EMA concludes review of Lilly’s COVID-19 antibody therapies
The human medicines committee decided that there was significant evidence to endorse the use of a combination of bamlanivimab and etesevimab in outpatients at high risk of severe COVID-19.
The European Medicines Agency (EMA)’s Committee for Medicinal Products for Human Use (CHMP) has ruled that bamlanivimab alone, or in combination with etesevimab can be used to treat patients with confirmed COVID-19 who do not require supplemental oxygen and who are at high risk of their symptoms becoming severe.

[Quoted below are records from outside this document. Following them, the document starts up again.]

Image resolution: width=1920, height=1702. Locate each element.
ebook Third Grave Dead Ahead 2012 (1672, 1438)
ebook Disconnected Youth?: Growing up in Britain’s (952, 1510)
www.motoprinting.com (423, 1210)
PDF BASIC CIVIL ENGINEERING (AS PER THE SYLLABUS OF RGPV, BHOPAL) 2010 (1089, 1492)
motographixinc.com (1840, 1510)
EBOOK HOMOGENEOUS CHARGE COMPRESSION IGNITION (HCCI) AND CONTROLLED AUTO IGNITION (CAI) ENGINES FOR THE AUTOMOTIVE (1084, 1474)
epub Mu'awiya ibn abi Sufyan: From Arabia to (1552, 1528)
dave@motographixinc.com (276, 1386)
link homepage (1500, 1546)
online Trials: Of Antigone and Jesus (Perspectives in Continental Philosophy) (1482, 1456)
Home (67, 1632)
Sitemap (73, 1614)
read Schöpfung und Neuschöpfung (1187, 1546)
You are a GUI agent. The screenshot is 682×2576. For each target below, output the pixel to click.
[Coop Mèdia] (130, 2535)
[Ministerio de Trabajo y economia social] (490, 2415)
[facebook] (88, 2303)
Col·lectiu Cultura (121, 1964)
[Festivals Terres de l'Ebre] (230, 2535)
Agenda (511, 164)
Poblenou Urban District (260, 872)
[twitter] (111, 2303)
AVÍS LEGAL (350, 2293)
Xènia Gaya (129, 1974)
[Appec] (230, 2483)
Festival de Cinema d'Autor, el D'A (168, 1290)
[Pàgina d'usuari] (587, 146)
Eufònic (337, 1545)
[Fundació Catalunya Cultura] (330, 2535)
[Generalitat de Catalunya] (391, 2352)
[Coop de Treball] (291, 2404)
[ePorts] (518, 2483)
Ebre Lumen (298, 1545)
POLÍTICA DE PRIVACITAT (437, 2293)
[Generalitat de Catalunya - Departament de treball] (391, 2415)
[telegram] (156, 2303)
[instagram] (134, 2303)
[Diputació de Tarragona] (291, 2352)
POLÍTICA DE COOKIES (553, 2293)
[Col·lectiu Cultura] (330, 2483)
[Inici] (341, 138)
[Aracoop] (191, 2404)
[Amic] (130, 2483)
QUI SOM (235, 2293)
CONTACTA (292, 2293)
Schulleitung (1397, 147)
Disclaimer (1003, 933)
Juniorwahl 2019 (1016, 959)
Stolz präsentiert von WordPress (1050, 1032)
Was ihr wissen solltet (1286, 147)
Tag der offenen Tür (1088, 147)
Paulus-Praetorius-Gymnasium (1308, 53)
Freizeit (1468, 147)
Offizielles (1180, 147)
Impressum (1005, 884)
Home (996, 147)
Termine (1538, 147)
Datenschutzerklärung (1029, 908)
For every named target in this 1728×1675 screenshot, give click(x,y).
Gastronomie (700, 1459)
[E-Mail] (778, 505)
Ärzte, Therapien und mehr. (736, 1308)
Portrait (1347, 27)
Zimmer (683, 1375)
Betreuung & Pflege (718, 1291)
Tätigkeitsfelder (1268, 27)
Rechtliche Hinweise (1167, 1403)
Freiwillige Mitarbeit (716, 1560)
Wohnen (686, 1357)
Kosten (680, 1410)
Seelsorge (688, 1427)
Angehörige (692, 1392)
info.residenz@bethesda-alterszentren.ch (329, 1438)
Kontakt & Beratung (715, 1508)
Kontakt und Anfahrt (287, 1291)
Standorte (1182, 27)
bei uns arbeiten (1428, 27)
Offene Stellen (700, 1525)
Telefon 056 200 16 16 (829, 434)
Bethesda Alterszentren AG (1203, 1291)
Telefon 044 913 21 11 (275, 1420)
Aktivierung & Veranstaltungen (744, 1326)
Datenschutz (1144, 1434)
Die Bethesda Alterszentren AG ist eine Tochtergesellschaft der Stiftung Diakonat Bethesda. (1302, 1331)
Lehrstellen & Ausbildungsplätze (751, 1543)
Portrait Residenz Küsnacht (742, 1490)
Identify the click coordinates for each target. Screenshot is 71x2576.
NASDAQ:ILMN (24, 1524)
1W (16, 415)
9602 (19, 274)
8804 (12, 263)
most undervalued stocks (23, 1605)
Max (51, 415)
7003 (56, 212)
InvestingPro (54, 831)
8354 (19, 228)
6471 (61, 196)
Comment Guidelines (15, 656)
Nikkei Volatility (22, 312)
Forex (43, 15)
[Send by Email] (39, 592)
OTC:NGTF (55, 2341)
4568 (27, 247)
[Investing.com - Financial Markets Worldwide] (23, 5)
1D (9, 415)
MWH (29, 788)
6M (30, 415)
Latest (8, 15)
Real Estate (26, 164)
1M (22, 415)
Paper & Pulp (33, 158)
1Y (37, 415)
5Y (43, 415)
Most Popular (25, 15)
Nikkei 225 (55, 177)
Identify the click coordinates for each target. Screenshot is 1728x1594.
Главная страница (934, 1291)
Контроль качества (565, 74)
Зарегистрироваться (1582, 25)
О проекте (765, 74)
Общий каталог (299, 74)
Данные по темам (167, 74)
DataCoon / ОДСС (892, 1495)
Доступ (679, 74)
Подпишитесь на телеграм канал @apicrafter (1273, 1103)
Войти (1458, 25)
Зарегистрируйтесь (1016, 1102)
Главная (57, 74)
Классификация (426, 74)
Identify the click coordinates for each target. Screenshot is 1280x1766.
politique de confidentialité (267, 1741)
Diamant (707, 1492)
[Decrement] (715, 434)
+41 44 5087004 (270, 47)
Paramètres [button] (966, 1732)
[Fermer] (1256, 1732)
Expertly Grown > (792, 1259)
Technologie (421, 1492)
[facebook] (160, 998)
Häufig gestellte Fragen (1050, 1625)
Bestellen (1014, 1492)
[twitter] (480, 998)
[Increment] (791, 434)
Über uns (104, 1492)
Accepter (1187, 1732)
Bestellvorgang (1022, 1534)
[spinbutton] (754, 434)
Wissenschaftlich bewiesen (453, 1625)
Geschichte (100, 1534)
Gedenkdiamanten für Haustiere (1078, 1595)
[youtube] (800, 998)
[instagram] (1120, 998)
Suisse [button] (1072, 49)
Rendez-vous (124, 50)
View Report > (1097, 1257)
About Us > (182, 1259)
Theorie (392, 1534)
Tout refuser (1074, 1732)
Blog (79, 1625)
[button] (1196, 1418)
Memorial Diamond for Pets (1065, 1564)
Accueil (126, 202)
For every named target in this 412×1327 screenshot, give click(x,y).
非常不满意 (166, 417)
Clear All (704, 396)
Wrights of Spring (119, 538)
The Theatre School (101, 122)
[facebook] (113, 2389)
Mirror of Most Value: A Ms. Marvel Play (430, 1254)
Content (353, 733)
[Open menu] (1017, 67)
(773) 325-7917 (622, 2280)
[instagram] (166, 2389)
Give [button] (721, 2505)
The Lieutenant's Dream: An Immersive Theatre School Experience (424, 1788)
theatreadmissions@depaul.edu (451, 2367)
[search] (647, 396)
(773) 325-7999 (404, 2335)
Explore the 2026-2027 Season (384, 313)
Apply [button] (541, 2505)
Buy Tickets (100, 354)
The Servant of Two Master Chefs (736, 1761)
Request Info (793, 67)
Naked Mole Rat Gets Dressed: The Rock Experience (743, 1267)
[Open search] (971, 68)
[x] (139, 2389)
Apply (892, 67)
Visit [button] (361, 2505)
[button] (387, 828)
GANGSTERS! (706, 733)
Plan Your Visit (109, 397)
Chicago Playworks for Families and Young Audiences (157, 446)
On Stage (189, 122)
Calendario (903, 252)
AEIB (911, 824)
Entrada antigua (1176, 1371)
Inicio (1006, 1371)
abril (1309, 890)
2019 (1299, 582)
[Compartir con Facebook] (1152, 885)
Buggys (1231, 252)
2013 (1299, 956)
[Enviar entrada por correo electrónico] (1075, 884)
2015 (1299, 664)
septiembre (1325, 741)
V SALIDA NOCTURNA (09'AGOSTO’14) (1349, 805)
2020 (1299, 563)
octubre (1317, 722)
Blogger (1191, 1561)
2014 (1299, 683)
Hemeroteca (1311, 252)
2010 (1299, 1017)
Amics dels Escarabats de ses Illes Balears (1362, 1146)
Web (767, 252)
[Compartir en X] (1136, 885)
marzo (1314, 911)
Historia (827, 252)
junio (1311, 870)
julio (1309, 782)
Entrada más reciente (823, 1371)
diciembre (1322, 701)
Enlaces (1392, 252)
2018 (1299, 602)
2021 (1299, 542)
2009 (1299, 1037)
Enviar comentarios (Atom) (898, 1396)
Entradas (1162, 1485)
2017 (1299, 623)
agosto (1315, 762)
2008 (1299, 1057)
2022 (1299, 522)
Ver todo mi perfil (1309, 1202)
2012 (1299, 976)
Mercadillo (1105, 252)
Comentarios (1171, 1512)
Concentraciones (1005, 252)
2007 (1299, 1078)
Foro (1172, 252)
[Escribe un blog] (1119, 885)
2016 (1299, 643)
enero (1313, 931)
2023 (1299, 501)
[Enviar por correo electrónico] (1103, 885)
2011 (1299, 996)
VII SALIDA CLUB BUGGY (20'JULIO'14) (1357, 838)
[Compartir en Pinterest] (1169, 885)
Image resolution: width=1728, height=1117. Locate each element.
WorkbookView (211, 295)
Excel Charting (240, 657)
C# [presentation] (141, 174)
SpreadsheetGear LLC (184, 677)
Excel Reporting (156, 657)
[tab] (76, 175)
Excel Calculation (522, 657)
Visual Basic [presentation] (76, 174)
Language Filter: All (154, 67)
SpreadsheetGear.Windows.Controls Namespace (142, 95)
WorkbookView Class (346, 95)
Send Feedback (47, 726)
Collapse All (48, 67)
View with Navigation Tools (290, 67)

The decision is based on a review of the quality data and efficacy data from the BLAZE-1 study which evaluated the effects of monotherapy and combination therapy in outpatients with COVID-19 who do not need supplemental oxygen. The review of the Eli Lilly and Company monoclonal antibodies was undertaken to provide a harmonised scientific opinion at EU level to support national decision making on the possible use of the antibodies in COVID-19 interventions prior to marketing authorisation.
EMA stated that the study results indicate that the combination therapy reduced the viral load more than placebo and that either bamlanivimab alone, or in combination with etesevimab led to fewer COVID-19-related medical visits. However, it cautioned that, despite the CHMP’s positive opinion on bamlanivimab monotherapy, it is still unsure of its benefits.
In terms of safety, most side effects reported were mild or moderate; however, reactions related to the infusion (including allergic reactions) are likely and should be monitored for.
EMA’s recommendations can now be used to support national advice on the possible use of the antibodies before a marketing authorisation is issued.
This is the second of two separate reviews of monoclonal antibody combinations for the treatment of COVID-19. The other assessed and granted a positive opinion to REGN-COV2 (casirivimab and imdevimab).
“Today’s CHMP recommendation is another important milestone in our efforts to extend access to antibody therapies for patients with COVID-19 around the world, providing a pathway for more EU countries to enable use of potentially life-saving treatments for COVID-19. In addition, other countries look to CHMP advice to support their own reviews. We hope this opinion will accelerate those reviews and authorizations, particularly in low- and middle-income countries, where Lilly is prepared to provide doses at greatly reduced costs or free of charge,” said David Ricks, Lilly’s chairman and Chief Executive Officer.